Les propriétaires terriens (64) et la bourgeoisie d’affaires (45), surreprésentés, seront en mesure de défendre leurs intérêts … alors que les paysans et les journaliers n’ont pas de représentant. L’injustice est criante mais prévisible. Que les deux seuls ouvriers, les citadins Pointe et Armonville, lisent et écrivent avec peine, donne une idée du niveau cultureldes ouvriers, ruraux, et manouvriers, qui forment une grande partie de la population des campagnes.
Aux 19 savants comptabilisés, il convient d’ajouter les militaires de l’arme du génie qui peuvent être assimilés à des savants. Au siècle des lumières, la politique, la philosophie et les sciences sont des disciplines voisines. L’astronome Bailly, premier président de l’Assemblée Constituante, avait déjà montré la foi réciproque de la Révolution dans les sciences, et des scientifiques dans la Révolution. Dupuis, Fourcroy, Guyton-Morveau, Lakanal, Dulaure, parmi d’autres, représentent dignement la science à la Convention.

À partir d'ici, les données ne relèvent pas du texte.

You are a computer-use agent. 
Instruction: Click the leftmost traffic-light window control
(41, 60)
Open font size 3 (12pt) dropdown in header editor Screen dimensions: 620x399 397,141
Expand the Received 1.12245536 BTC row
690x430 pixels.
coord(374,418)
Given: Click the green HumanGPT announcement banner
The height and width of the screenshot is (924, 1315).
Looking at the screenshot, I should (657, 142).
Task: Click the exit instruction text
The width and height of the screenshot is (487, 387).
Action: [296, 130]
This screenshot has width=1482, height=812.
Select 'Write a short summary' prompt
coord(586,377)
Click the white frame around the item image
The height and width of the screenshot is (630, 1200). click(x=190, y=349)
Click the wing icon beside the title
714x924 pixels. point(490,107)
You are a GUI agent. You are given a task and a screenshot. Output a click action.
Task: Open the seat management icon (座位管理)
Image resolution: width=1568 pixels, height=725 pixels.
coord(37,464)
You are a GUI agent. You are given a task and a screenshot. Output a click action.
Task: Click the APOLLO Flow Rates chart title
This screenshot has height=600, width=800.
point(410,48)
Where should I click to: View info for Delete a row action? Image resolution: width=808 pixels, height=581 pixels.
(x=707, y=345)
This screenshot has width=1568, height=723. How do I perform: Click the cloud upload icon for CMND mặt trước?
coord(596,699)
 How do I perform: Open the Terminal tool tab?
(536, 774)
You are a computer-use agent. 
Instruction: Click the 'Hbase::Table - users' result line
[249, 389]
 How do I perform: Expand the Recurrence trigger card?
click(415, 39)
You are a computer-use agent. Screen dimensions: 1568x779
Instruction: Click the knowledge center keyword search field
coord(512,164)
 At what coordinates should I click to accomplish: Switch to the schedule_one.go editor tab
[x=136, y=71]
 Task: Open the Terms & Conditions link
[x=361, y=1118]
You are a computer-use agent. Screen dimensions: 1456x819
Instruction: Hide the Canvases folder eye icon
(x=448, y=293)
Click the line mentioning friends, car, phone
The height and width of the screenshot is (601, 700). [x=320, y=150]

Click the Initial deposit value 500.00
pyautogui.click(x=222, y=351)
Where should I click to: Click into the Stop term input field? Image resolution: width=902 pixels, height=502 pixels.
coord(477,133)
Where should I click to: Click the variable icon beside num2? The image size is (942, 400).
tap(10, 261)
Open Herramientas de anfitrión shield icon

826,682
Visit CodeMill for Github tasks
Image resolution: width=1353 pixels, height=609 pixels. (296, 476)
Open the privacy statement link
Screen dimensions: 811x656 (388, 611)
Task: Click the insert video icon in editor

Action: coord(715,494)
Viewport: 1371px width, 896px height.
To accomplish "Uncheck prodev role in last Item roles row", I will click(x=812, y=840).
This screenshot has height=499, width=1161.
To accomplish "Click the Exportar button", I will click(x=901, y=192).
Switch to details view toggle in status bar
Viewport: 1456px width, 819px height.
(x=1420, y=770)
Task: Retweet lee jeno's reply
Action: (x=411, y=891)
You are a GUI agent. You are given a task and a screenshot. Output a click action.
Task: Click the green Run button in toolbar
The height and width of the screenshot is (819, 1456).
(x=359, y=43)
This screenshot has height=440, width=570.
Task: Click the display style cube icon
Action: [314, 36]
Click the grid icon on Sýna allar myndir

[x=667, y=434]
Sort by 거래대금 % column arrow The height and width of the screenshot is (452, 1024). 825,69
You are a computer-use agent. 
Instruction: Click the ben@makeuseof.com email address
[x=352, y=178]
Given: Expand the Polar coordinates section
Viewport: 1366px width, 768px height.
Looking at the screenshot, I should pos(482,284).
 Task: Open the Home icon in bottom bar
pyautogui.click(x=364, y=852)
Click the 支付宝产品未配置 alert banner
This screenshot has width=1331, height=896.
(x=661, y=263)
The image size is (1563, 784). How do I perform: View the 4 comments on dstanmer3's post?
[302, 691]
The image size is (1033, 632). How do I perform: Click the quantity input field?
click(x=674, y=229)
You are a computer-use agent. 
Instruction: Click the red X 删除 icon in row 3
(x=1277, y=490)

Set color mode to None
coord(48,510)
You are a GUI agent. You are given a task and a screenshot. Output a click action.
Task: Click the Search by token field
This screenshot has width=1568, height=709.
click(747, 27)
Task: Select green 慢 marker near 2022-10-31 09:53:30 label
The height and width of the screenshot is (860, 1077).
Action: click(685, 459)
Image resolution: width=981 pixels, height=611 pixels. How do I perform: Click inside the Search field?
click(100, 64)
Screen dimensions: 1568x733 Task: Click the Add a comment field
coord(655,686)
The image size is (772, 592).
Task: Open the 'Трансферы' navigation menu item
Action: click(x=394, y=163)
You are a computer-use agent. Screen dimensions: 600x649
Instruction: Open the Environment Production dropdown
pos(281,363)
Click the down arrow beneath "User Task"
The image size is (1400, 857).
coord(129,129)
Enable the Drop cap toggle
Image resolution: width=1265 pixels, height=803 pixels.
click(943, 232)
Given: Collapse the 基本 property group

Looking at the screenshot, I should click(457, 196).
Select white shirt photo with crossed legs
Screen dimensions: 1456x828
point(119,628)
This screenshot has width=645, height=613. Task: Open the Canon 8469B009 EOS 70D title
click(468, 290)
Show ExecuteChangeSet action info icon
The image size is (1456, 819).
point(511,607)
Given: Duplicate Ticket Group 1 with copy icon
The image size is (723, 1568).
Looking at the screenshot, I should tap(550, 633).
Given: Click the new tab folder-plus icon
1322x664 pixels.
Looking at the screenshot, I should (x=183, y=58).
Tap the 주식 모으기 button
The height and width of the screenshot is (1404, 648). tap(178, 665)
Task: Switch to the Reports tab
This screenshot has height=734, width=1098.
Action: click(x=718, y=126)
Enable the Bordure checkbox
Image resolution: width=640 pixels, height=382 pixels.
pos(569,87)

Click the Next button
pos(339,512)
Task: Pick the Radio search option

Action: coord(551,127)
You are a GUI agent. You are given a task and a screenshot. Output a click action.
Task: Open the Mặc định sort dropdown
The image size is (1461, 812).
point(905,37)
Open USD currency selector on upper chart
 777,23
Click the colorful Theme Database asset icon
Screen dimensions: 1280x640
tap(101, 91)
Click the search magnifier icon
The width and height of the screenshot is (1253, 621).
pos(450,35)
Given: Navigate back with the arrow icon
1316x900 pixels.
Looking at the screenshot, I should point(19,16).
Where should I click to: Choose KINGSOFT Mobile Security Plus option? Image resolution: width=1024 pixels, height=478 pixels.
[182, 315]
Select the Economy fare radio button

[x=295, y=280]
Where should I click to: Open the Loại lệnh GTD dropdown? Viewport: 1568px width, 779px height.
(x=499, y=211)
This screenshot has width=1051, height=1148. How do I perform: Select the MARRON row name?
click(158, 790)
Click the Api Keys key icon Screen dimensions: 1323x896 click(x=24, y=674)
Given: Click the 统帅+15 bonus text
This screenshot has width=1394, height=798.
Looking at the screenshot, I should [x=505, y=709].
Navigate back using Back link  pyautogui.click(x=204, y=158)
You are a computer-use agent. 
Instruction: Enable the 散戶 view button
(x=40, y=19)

Les quatre artistes, Sautereau, David, Sergent, Bouquier, sont tous Montagnards. Ils ont davantage une mentalité d’artisan que celle « d’intellectuels de gauche ».
L’essor de la profession de journaliste est naturel. L’opinion publique joue un rôle croissant. La presse est donc dynamique et la participation active de nombreux Conventionnels de premier plan à la rédaction des journaux atteste de l’intérêt qu’ils lui portent. Quelques journalistes professionnels sont à ce titre des célébrités, tels Desmoulins, Brissot, Louvet et Duval.Beaucoup d’autres comme Marat, Robespierre, Fréron, Gorsas, Carra, Robert, Audouin, Fauchet, Philippeaux et Guffroy dirigent ou écrivent dans un journal. La propagande n’est pas seule en cause. Les entreprises sont rentables, les tirages sont modestes et beaucoup de députés écrivent régulièrement à leurs commettants, ce qui leur donne matière à témoigner dans un journal.La presse devient un élément de pouvoir.
Quelques députés sortent de la norme. Montégut n’est pas éligible parce qu’il est domestique de son état. Pour les élections il se donne la profession de … fossoyeur. Collot d’Herbois, qui ne doit pas sa notoriété au théâtre, est le seul comédien.
Parmi les 41 « sans profession », figurent notamment les oisifs Philippe-Egalité et Fréron. Enfin, la Convention compte quelques personnalités richissimes comme Dornier, Azéma et Amar. Les deux derniers sont montagnards.
En conclusion, presque tous les députés font partie de la bourgeoisie des villes. L’assemblée de 1792 n’est pas le portrait sociologique de la France. Les hommes de loi y sont surreprésentés. Cependant, la Convention représente le pays. De nos jours, les métiers n’ont pas davantage une représentation adaptée à leur poids réel. Certaines professions sont également surreprésentées. Aujourd’hui, environ 29% des députés sont enseignants et 14% seulement sont salariés du secteur privé. En 1792, les producteurs des champs et des villes sont absents de l’assemblée. Ceux des villes feront cependant entendre leurs voix à travers les sans-culottes parisiens.
La Convention réunit donc une partie de l’élite intellectuelle du pays, à cent lieues de brutes avinées et sanguinaires, complaisament décrites. Leur expérience humaine et professionnelle est “classique” pour l’époque.